**PROMPT:**
Reproduce all of the records below, replacing every instance of "At what coordinates should I click to accomplish" with "Which point should be clicked to accomplish" and leaving everything else unchanged.

[Text and item location entries]
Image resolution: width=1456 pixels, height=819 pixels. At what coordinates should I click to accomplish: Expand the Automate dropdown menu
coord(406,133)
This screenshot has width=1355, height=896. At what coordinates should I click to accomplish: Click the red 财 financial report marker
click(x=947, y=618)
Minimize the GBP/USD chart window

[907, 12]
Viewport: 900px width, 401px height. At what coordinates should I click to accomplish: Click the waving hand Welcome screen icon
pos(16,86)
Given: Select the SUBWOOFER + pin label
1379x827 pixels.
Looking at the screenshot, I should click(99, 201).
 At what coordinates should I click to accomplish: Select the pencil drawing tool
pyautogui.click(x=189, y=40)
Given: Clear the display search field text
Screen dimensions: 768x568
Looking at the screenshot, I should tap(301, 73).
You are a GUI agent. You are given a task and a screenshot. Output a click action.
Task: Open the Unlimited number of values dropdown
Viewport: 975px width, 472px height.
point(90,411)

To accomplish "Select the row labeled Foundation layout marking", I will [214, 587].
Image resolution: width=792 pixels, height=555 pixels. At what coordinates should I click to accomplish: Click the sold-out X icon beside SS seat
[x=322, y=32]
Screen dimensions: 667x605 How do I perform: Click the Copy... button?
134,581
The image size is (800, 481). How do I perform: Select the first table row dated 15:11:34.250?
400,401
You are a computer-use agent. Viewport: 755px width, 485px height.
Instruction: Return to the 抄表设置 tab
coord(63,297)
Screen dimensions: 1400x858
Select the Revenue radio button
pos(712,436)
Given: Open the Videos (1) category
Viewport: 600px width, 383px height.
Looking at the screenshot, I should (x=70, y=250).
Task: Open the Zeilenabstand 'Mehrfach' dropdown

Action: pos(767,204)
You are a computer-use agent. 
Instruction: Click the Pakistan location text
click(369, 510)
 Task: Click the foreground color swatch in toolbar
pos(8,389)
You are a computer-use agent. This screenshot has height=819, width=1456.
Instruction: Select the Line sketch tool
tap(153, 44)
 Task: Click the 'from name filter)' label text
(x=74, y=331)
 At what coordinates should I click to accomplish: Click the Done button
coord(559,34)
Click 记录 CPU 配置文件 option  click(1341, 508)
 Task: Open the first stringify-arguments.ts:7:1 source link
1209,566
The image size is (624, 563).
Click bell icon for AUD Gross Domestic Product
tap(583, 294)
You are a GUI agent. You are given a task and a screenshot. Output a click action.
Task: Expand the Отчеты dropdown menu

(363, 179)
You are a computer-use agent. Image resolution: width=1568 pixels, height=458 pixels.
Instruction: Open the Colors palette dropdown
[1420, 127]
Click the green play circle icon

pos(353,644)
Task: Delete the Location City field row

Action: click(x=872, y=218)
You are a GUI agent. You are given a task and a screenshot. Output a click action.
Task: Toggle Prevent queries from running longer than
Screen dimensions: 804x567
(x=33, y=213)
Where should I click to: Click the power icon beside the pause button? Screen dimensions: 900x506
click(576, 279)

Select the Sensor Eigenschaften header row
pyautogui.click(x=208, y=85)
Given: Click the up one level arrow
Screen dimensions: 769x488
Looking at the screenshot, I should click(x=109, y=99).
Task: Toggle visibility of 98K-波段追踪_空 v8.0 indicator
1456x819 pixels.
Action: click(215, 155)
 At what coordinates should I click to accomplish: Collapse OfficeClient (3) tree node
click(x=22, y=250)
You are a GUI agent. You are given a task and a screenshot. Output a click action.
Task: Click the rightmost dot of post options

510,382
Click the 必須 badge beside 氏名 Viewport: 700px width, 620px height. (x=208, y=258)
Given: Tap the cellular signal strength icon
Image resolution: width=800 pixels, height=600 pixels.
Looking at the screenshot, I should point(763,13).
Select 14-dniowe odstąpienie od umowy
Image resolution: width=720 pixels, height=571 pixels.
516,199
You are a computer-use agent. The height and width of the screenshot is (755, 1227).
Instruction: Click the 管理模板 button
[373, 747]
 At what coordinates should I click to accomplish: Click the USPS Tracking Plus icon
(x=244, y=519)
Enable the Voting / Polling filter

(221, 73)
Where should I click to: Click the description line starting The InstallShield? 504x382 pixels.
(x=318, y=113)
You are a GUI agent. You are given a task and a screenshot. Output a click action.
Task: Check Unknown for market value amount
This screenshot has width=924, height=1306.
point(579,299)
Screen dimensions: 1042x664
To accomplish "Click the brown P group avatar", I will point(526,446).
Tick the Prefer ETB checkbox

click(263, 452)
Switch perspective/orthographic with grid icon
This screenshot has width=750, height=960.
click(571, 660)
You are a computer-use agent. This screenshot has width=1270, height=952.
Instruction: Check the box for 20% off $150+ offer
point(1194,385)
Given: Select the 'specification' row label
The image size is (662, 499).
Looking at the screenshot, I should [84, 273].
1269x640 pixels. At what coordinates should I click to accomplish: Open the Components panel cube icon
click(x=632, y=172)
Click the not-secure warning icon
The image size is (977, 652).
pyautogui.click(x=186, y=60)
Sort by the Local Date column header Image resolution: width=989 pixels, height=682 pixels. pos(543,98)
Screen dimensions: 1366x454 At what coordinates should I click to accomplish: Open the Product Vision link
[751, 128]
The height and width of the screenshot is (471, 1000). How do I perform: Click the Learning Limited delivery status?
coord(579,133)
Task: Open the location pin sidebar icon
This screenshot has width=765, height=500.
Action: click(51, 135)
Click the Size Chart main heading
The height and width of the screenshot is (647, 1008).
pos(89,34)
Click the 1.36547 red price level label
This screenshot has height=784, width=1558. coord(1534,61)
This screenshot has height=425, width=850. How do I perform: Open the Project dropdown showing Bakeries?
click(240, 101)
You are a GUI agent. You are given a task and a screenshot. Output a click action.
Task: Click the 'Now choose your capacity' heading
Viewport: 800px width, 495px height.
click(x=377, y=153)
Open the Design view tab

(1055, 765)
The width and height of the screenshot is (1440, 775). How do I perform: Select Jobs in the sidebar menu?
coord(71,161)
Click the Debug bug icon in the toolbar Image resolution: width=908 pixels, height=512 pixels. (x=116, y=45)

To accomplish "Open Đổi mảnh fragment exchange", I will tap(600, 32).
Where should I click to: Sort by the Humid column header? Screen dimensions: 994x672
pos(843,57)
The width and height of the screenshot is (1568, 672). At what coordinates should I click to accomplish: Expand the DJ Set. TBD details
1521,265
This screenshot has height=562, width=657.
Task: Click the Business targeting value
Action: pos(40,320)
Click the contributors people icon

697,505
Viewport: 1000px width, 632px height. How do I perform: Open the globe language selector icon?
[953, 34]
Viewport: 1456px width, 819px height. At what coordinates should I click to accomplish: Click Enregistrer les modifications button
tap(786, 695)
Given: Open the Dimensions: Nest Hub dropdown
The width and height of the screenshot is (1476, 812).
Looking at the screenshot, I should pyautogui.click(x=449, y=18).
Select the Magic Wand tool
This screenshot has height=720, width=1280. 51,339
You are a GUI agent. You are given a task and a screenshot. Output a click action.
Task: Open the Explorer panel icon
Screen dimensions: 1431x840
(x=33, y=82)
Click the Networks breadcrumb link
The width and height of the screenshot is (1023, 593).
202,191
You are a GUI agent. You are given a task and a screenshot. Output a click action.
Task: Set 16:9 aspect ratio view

**RESULT:**
Image resolution: width=1456 pixels, height=819 pixels. Which point should be clicked to accomplish: Expand the Automate dropdown menu
coord(406,133)
This screenshot has width=1355, height=896. Which point should be clicked to accomplish: Click the red 财 financial report marker
click(x=947, y=618)
Minimize the GBP/USD chart window

[907, 12]
Viewport: 900px width, 401px height. Which point should be clicked to accomplish: Click the waving hand Welcome screen icon
pos(16,86)
Given: Select the SUBWOOFER + pin label
1379x827 pixels.
Looking at the screenshot, I should click(99, 201).
 Which point should be clicked to accomplish: Select the pencil drawing tool
pyautogui.click(x=189, y=40)
Given: Clear the display search field text
Screen dimensions: 768x568
Looking at the screenshot, I should tap(301, 73).
You are a GUI agent. You are given a task and a screenshot. Output a click action.
Task: Open the Unlimited number of values dropdown
Viewport: 975px width, 472px height.
point(90,411)

To accomplish "Select the row labeled Foundation layout marking", I will [214, 587].
Image resolution: width=792 pixels, height=555 pixels. Which point should be clicked to accomplish: Click the sold-out X icon beside SS seat
[x=322, y=32]
Screen dimensions: 667x605 How do I perform: Click the Copy... button?
134,581
The image size is (800, 481). How do I perform: Select the first table row dated 15:11:34.250?
400,401
You are a computer-use agent. Viewport: 755px width, 485px height.
Instruction: Return to the 抄表设置 tab
coord(63,297)
Screen dimensions: 1400x858
Select the Revenue radio button
pos(712,436)
Given: Open the Videos (1) category
Viewport: 600px width, 383px height.
Looking at the screenshot, I should (x=70, y=250).
Task: Open the Zeilenabstand 'Mehrfach' dropdown

Action: pos(767,204)
You are a computer-use agent. 
Instruction: Click the Pakistan location text
click(369, 510)
 Task: Click the foreground color swatch in toolbar
pos(8,389)
You are a computer-use agent. This screenshot has height=819, width=1456.
Instruction: Select the Line sketch tool
tap(153, 44)
 Task: Click the 'from name filter)' label text
(x=74, y=331)
 Which point should be clicked to accomplish: Click the Done button
coord(559,34)
Click 记录 CPU 配置文件 option  click(1341, 508)
 Task: Open the first stringify-arguments.ts:7:1 source link
1209,566
The image size is (624, 563).
Click bell icon for AUD Gross Domestic Product
tap(583, 294)
You are a GUI agent. You are given a task and a screenshot. Output a click action.
Task: Expand the Отчеты dropdown menu

(363, 179)
You are a computer-use agent. Image resolution: width=1568 pixels, height=458 pixels.
Instruction: Open the Colors palette dropdown
[1420, 127]
Click the green play circle icon

pos(353,644)
Task: Delete the Location City field row

Action: click(x=872, y=218)
You are a GUI agent. You are given a task and a screenshot. Output a click action.
Task: Toggle Prevent queries from running longer than
Screen dimensions: 804x567
(x=33, y=213)
Where should I click to: Click the power icon beside the pause button? Screen dimensions: 900x506
click(576, 279)

Select the Sensor Eigenschaften header row
pyautogui.click(x=208, y=85)
Given: Click the up one level arrow
Screen dimensions: 769x488
Looking at the screenshot, I should click(x=109, y=99).
Task: Toggle visibility of 98K-波段追踪_空 v8.0 indicator
1456x819 pixels.
Action: click(215, 155)
 Which point should be clicked to accomplish: Collapse OfficeClient (3) tree node
click(x=22, y=250)
You are a GUI agent. You are given a task and a screenshot. Output a click action.
Task: Click the rightmost dot of post options

510,382
Click the 必須 badge beside 氏名 Viewport: 700px width, 620px height. (x=208, y=258)
Given: Tap the cellular signal strength icon
Image resolution: width=800 pixels, height=600 pixels.
Looking at the screenshot, I should point(763,13).
Select 14-dniowe odstąpienie od umowy
Image resolution: width=720 pixels, height=571 pixels.
516,199
You are a computer-use agent. The height and width of the screenshot is (755, 1227).
Instruction: Click the 管理模板 button
[373, 747]
 Which point should be clicked to accomplish: Click the USPS Tracking Plus icon
(x=244, y=519)
Enable the Voting / Polling filter

(221, 73)
Where should I click to: Click the description line starting The InstallShield? 504x382 pixels.
(x=318, y=113)
You are a GUI agent. You are given a task and a screenshot. Output a click action.
Task: Check Unknown for market value amount
This screenshot has width=924, height=1306.
point(579,299)
Screen dimensions: 1042x664
To accomplish "Click the brown P group avatar", I will point(526,446).
Tick the Prefer ETB checkbox

click(263, 452)
Switch perspective/orthographic with grid icon
This screenshot has width=750, height=960.
click(571, 660)
You are a computer-use agent. This screenshot has width=1270, height=952.
Instruction: Check the box for 20% off $150+ offer
point(1194,385)
Given: Select the 'specification' row label
The image size is (662, 499).
Looking at the screenshot, I should [84, 273].
1269x640 pixels. Which point should be clicked to accomplish: Open the Components panel cube icon
click(x=632, y=172)
Click the not-secure warning icon
The image size is (977, 652).
pyautogui.click(x=186, y=60)
Sort by the Local Date column header Image resolution: width=989 pixels, height=682 pixels. pos(543,98)
Screen dimensions: 1366x454 Which point should be clicked to accomplish: Open the Product Vision link
[751, 128]
The height and width of the screenshot is (471, 1000). How do I perform: Click the Learning Limited delivery status?
coord(579,133)
Task: Open the location pin sidebar icon
This screenshot has width=765, height=500.
Action: click(51, 135)
Click the Size Chart main heading
The height and width of the screenshot is (647, 1008).
pos(89,34)
Click the 1.36547 red price level label
This screenshot has height=784, width=1558. coord(1534,61)
This screenshot has height=425, width=850. How do I perform: Open the Project dropdown showing Bakeries?
click(240, 101)
You are a GUI agent. You are given a task and a screenshot. Output a click action.
Task: Click the 'Now choose your capacity' heading
Viewport: 800px width, 495px height.
click(x=377, y=153)
Open the Design view tab

(1055, 765)
The width and height of the screenshot is (1440, 775). How do I perform: Select Jobs in the sidebar menu?
coord(71,161)
Click the Debug bug icon in the toolbar Image resolution: width=908 pixels, height=512 pixels. (x=116, y=45)

To accomplish "Open Đổi mảnh fragment exchange", I will tap(600, 32).
Where should I click to: Sort by the Humid column header? Screen dimensions: 994x672
pos(843,57)
The width and height of the screenshot is (1568, 672). Which point should be clicked to accomplish: Expand the DJ Set. TBD details
1521,265
This screenshot has height=562, width=657.
Task: Click the Business targeting value
Action: pos(40,320)
Click the contributors people icon

697,505
Viewport: 1000px width, 632px height. How do I perform: Open the globe language selector icon?
[953, 34]
Viewport: 1456px width, 819px height. Which point should be clicked to accomplish: Click Enregistrer les modifications button
tap(786, 695)
Given: Open the Dimensions: Nest Hub dropdown
The width and height of the screenshot is (1476, 812).
Looking at the screenshot, I should pyautogui.click(x=449, y=18).
Select the Magic Wand tool
This screenshot has height=720, width=1280. 51,339
You are a GUI agent. You are given a task and a screenshot. Output a click action.
Task: Open the Explorer panel icon
Screen dimensions: 1431x840
(x=33, y=82)
Click the Networks breadcrumb link
The width and height of the screenshot is (1023, 593).
202,191
You are a GUI agent. You are given a task and a screenshot. Output a click action.
Task: Set 16:9 aspect ratio view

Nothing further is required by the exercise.